I'm not even remotely close to understanding the first problem I dont understand how I can prove this at all. The 2nd problem I really just need help starting If anyone has any inputs at all it would be extremely helpful
The first one is just a matter of substitution and algebra, for example:
$\displaystyle \hat{c}\cdot\hat{b}=c_1b_1+c_2b_2+c_3b_3$
For the second one, you need to find a normal vector. If you label the points A, B, and C (it doesn't matter which is which):
$\displaystyle \hat{n}=(B-A)\times(C-A)$
where $\displaystyle (B-A)$ is the vector from A to B and $\displaystyle (C-A)$ is the vector from A to C. Then the equation of the plane is:
$\displaystyle \hat{n}\cdot(x-A)=0$
Post again in this thread if you're still having trouble.
- Hollywood
Ok, no problem. You just substitute the coordinate notation $\displaystyle (a_1,a_2,a_3)$ for the vector notation $\displaystyle \hat{a}$.

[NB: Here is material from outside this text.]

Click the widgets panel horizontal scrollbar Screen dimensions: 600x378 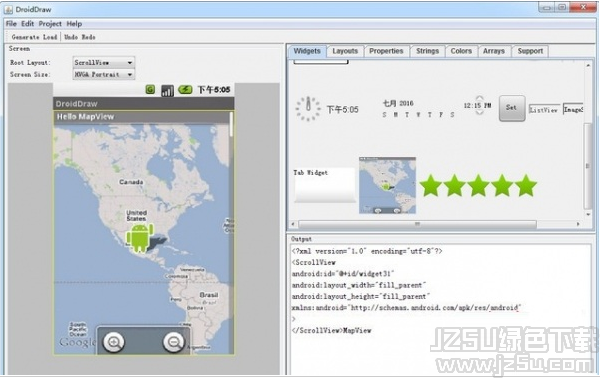[417, 224]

$\displaystyle \hat{c}\times(\hat{a}\times\hat{b})=(\hat{c}\cdot\ hat{b})\hat{a}-(\hat{c}\cdot\hat{a})\hat{b}$
$\displaystyle (c_1,c_2,c_3)\times((a_1,a_2,a_3)\times(b_1,b_2,b_ 3))$ = $\displaystyle ((c_1,c_2,c_3)\cdot(b_1,b_2,b_3))(a_1,a_2,a_3)-((c_1,c_2,c_3)\cdot(a_1,a_2,a_3))(b_1,b_2,b_3)$
$\displaystyle (c_1,c_2,c_3)\times(a_2b_3-a_3b_2,a_3b_1-a_1b_3,a_1b_2-a_2b_1)$ = $\displaystyle (c_1b_1+c_2b_2+c_3b_3)(a_1,a_2,a_3)-(c_1a_1+c_2a_2+c_3a_3)(b_1,b_2,b_3)$
$\displaystyle (c_2(a_1b_2-a_2b_1)-c_3(a_3b_1-a_1b_3),c_3(a_2b_3-a_3b_2)-c_1(a_1b_2-a_2b_1)$,$\displaystyle c_1(a_3b_1-a_1b_3)-c_2(a_2b_3-a_3b_2))$ = $\displaystyle (c_1b_1+c_2b_2+c_3b_3)(a_1,a_2,a_3)-(c_1a_1+c_2a_2+c_3a_3)(b_1,b_2,b_3)$
and I think the rest is pretty clear.
- Hollywood